**WHAT THIS TASK INVOLVES**
Starting at the line that contains "[Follow us on Instagram] (88, 2422)", return every line down to the end of the records below, exactly as written.

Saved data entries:
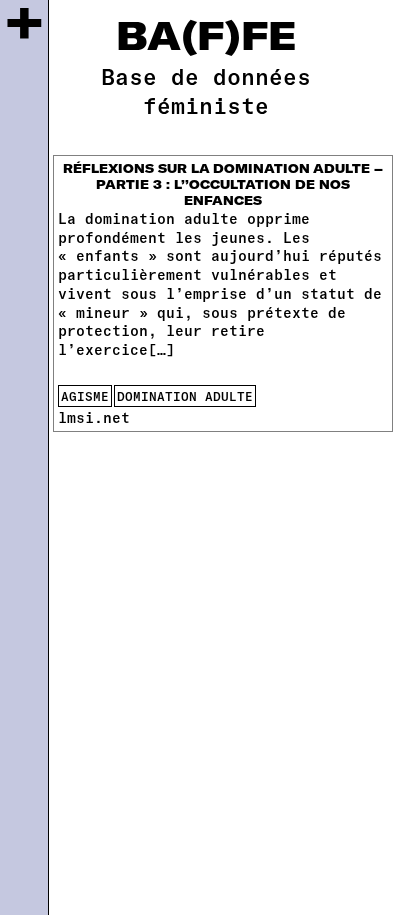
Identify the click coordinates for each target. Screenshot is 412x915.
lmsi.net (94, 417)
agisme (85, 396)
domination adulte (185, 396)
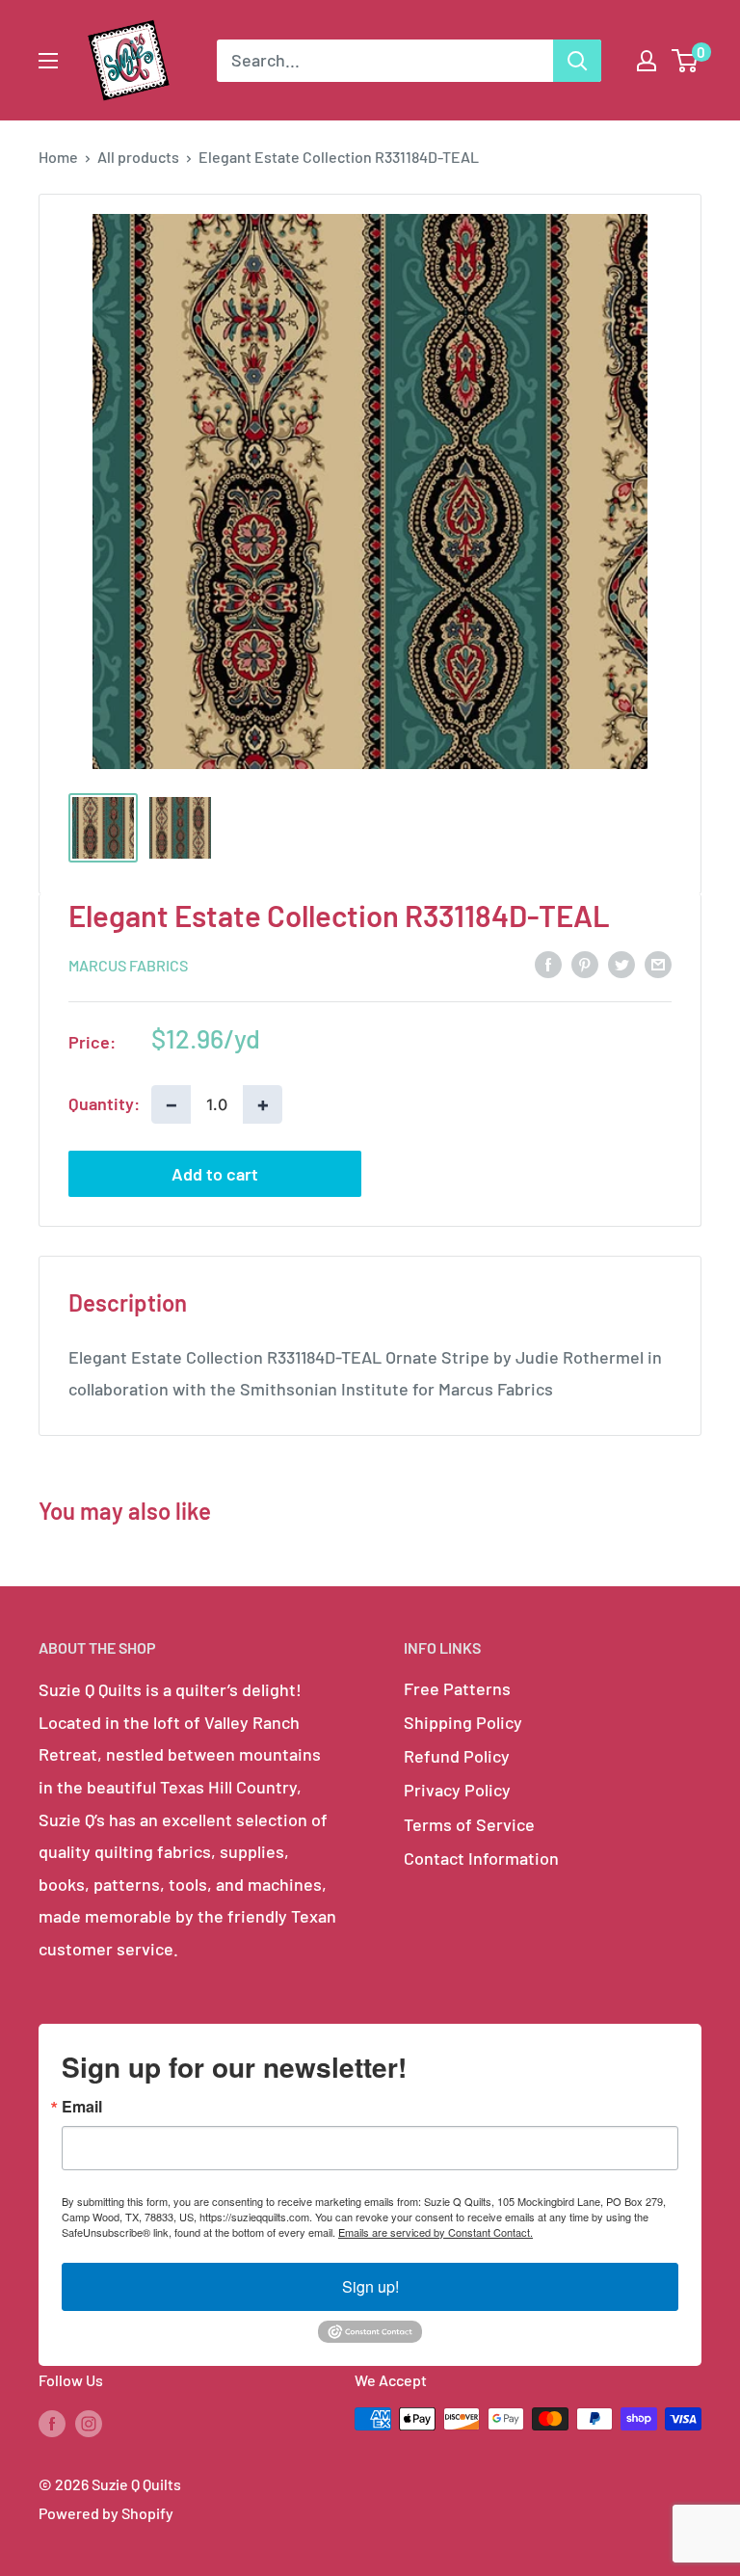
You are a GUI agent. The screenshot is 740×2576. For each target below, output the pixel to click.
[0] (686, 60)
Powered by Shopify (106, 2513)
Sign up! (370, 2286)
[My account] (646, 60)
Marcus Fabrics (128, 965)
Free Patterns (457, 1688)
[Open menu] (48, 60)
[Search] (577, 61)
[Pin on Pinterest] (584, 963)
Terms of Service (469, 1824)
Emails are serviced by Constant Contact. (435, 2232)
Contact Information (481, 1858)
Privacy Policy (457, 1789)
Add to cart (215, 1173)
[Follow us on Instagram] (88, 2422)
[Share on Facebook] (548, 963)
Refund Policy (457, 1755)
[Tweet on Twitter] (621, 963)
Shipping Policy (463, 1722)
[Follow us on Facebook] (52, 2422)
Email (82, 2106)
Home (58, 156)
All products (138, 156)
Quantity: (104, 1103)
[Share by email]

**SOLVED EXERCISE**
[Follow us on Instagram] (88, 2422)
[Share on Facebook] (548, 963)
Refund Policy (457, 1755)
[Tweet on Twitter] (621, 963)
Shipping Policy (463, 1722)
[Follow us on Facebook] (52, 2422)
Email (82, 2106)
Home (58, 156)
All products (138, 156)
Quantity: (104, 1103)
[Share by email]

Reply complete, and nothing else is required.